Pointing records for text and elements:
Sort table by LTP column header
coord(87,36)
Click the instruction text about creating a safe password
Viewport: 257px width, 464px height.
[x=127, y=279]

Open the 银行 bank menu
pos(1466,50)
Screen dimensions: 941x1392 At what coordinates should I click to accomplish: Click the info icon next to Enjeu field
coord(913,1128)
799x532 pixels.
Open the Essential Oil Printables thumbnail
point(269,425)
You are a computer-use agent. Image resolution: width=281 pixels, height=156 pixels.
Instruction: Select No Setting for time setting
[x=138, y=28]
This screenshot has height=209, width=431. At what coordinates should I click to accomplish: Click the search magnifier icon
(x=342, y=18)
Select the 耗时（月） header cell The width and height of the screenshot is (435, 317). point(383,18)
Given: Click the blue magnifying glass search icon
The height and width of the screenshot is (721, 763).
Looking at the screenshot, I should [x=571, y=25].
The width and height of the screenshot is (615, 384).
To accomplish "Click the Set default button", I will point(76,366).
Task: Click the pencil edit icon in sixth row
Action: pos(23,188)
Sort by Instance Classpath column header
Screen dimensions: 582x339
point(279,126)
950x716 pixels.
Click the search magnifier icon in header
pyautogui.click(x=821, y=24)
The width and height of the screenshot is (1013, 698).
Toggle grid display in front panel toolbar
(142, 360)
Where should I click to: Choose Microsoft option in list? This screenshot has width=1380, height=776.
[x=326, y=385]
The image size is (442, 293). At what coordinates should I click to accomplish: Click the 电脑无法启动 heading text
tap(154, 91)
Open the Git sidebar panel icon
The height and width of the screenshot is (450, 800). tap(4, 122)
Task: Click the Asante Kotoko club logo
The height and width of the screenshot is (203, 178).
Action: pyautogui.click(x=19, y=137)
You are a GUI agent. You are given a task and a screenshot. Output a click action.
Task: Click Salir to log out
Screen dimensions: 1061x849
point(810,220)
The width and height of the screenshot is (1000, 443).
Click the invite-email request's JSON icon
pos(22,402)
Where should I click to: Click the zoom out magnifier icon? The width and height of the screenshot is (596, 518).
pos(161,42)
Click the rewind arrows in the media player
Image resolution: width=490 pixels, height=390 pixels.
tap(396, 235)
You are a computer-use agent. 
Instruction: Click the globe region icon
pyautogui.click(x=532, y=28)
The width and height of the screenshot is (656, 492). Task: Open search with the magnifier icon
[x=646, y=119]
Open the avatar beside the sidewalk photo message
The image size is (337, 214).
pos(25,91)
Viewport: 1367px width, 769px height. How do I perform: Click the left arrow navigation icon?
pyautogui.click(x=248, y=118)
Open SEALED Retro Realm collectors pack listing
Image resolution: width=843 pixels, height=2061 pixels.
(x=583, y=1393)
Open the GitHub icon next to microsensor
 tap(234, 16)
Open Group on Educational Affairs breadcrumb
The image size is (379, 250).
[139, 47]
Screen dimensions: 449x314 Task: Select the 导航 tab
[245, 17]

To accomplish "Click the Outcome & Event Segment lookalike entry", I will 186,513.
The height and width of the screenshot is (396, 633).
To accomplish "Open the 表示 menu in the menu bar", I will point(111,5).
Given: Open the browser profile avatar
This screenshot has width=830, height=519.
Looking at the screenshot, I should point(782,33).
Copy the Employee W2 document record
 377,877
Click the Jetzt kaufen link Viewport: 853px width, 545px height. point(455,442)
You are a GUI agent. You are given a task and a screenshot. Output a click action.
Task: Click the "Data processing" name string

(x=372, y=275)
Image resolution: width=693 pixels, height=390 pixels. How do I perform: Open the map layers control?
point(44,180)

• Goal
Lay out every line of the records as a JSON list of strings, with one string per line and blank lines omitted.

• Written solution
[
  "Sort table by LTP column header",
  "coord(87,36)",
  "Click the instruction text about creating a safe password",
  "Viewport: 257px width, 464px height.",
  "[x=127, y=279]",
  "Open the 银行 bank menu",
  "pos(1466,50)",
  "Screen dimensions: 941x1392 At what coordinates should I click to accomplish: Click the info icon next to Enjeu field",
  "coord(913,1128)",
  "799x532 pixels.",
  "Open the Essential Oil Printables thumbnail",
  "point(269,425)",
  "You are a computer-use agent. Image resolution: width=281 pixels, height=156 pixels.",
  "Instruction: Select No Setting for time setting",
  "[x=138, y=28]",
  "This screenshot has height=209, width=431. At what coordinates should I click to accomplish: Click the search magnifier icon",
  "(x=342, y=18)",
  "Select the 耗时（月） header cell The width and height of the screenshot is (435, 317). point(383,18)",
  "Given: Click the blue magnifying glass search icon",
  "The height and width of the screenshot is (721, 763).",
  "Looking at the screenshot, I should [x=571, y=25].",
  "The width and height of the screenshot is (615, 384).",
  "To accomplish \"Click the Set default button\", I will point(76,366).",
  "Task: Click the pencil edit icon in sixth row",
  "Action: pos(23,188)",
  "Sort by Instance Classpath column header",
  "Screen dimensions: 582x339",
  "point(279,126)",
  "950x716 pixels.",
  "Click the search magnifier icon in header",
  "pyautogui.click(x=821, y=24)",
  "The width and height of the screenshot is (1013, 698).",
  "Toggle grid display in front panel toolbar",
  "(142, 360)",
  "Where should I click to: Choose Microsoft option in list? This screenshot has width=1380, height=776.",
  "[x=326, y=385]",
  "The image size is (442, 293). At what coordinates should I click to accomplish: Click the 电脑无法启动 heading text",
  "tap(154, 91)",
  "Open the Git sidebar panel icon",
  "The height and width of the screenshot is (450, 800). tap(4, 122)",
  "Task: Click the Asante Kotoko club logo",
  "The height and width of the screenshot is (203, 178).",
  "Action: pyautogui.click(x=19, y=137)",
  "You are a GUI agent. You are given a task and a screenshot. Output a click action.",
  "Task: Click Salir to log out",
  "Screen dimensions: 1061x849",
  "point(810,220)",
  "The width and height of the screenshot is (1000, 443).",
  "Click the invite-email request's JSON icon",
  "pos(22,402)",
  "Where should I click to: Click the zoom out magnifier icon? The width and height of the screenshot is (596, 518).",
  "pos(161,42)",
  "Click the rewind arrows in the media player",
  "Image resolution: width=490 pixels, height=390 pixels.",
  "tap(396, 235)",
  "You are a computer-use agent. ",
  "Instruction: Click the globe region icon",
  "pyautogui.click(x=532, y=28)",
  "The width and height of the screenshot is (656, 492). Task: Open search with the magnifier icon",
  "[x=646, y=119]",
  "Open the avatar beside the sidewalk photo message",
  "The image size is (337, 214).",
  "pos(25,91)",
  "Viewport: 1367px width, 769px height. How do I perform: Click the left arrow navigation icon?",
  "pyautogui.click(x=248, y=118)",
  "Open SEALED Retro Realm collectors pack listing",
  "Image resolution: width=843 pixels, height=2061 pixels.",
  "(x=583, y=1393)",
  "Open the GitHub icon next to microsensor",
  " tap(234, 16)",
  "Open Group on Educational Affairs breadcrumb",
  "The image size is (379, 250).",
  "[139, 47]",
  "Screen dimensions: 449x314 Task: Select the 导航 tab",
  "[245, 17]",
  "To accomplish \"Click the Outcome & Event Segment lookalike entry\", I will 186,513.",
  "The height and width of the screenshot is (396, 633).",
  "To accomplish \"Open the 表示 menu in the menu bar\", I will point(111,5).",
  "Given: Open the browser profile avatar",
  "This screenshot has width=830, height=519.",
  "Looking at the screenshot, I should point(782,33).",
  "Copy the Employee W2 document record",
  " 377,877",
  "Click the Jetzt kaufen link Viewport: 853px width, 545px height. point(455,442)",
  "You are a GUI agent. You are given a task and a screenshot. Output a click action.",
  "Task: Click the \"Data processing\" name string",
  "(x=372, y=275)",
  "Image resolution: width=693 pixels, height=390 pixels. How do I perform: Open the map layers control?",
  "point(44,180)"
]